Au moins, il en sortait justement pour étudier, mais la motivation n'avait pas retrouvé son chemin comme le reste ; et même si l'Allemand n'était en rien mit de côté ou martyrisé autrement que par sa nervosité, il s'écartait volontairement des autres et ferma à double-tour sa petite bulle qui ne se résumait plus qu'à un troisième monde.
Lui-même divisé en deux : Internet, et le Witchnet comme voisin ensorcelé.

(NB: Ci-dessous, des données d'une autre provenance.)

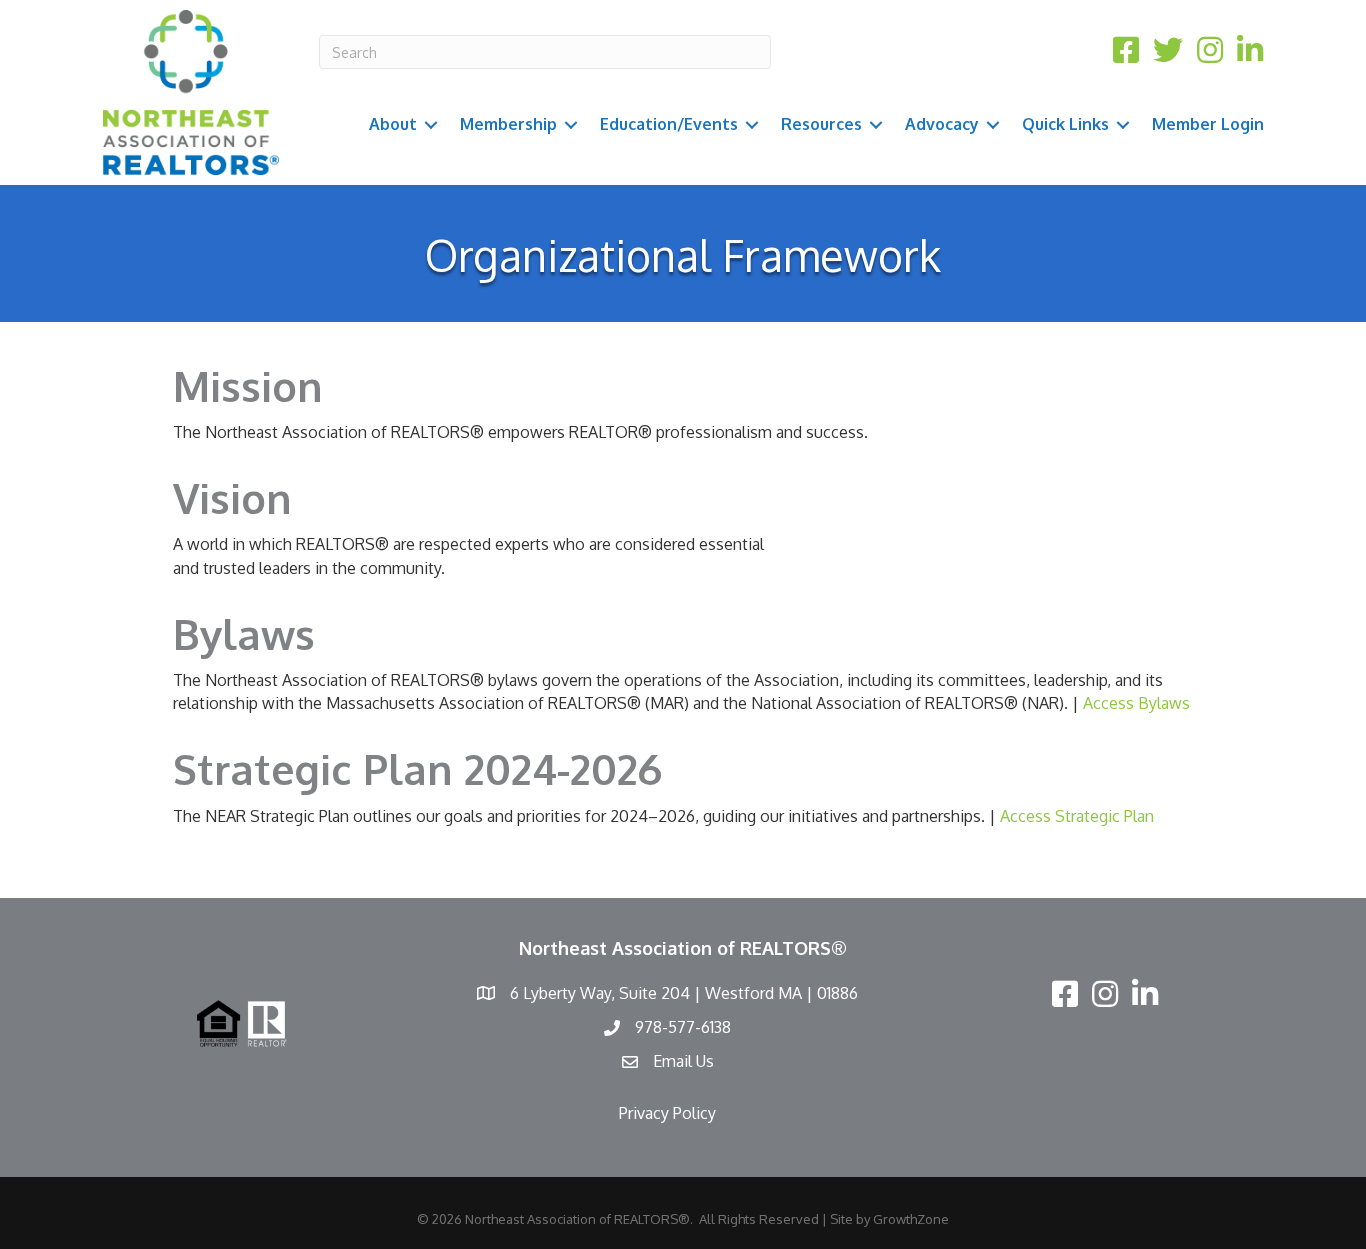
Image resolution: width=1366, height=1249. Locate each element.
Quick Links (1065, 124)
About (393, 124)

Son ordinateur neuf et acheté justement pour garder un contact encore plus facile avec ses parents, il devint l'outil d'un nouveau développement de personnalité. Assez seul pour se consacrer jour et nuit à cette plateforme numérique, Sigmund fouillait la toile comme si elle représentait un univers encore plus vaste et merveilleux que celui de la magie. La peur, parfois encore l'incompréhension, et même tout simplement son quotidien transformé, réunis ensemble faisaient de sa vie de tout les jours une aventure dans laquelle il ne se sentait pas encore bien. Ainsi, le garçon âgé de seulement onze ans apprit à construire encore un peu de lui-même à travers divers sites et forums.
Il n'était plus le même
URL, renommé sous le pseudo de « 9S » et avec aucun indice évident pour le rattacher à lui. C'était un peu son petit secret. Une barrière indestructible qui lui permettait d'être un lui qu'il appréciait mieux encore que celui de la réalité. Un gars un peu cynique, complètement indifférent des débats, et qui dit un jour « conquérir le monde » avec ses connaissances.
Il s'aimait ainsi.
Il finit toutefois par aimer autre chose à un nouveau point où il changea encore.

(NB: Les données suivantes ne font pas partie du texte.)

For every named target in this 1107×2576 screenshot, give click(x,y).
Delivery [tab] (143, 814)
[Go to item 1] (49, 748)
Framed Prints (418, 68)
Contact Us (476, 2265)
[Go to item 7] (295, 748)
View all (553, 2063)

Elle s'appelait Natalya, et elle était un peu plus âgée que lui. Il était encore bien trop jeune pour tomber réellement amoureux, mais le pont entre l'enfance et l'adolescence était tout à fait propice à des petites amourettes que même un cœur aussi innocent pouvait enterrer plus tard avec honte.
Grâce à cette fille pourtant plus fermée que lui, Sigmund parvint à sortir de son cocon de timidité et même à s'accrocher à elle au point de pouvoir exercer cette empathie envers d'autres. Ainsi, le jeune Cervirald se fit quelques amis, brava l'extérieur magique pour oublier les parcs de Munich pleins de neige... et s'offrit même le plaisir de partager un peu de cette connaissance technologique qu'il possédait fièrement.
Sigmund était un jeune garçon content de son présent.
Un jour, peut-être, pourra-t-il conquérir le monde.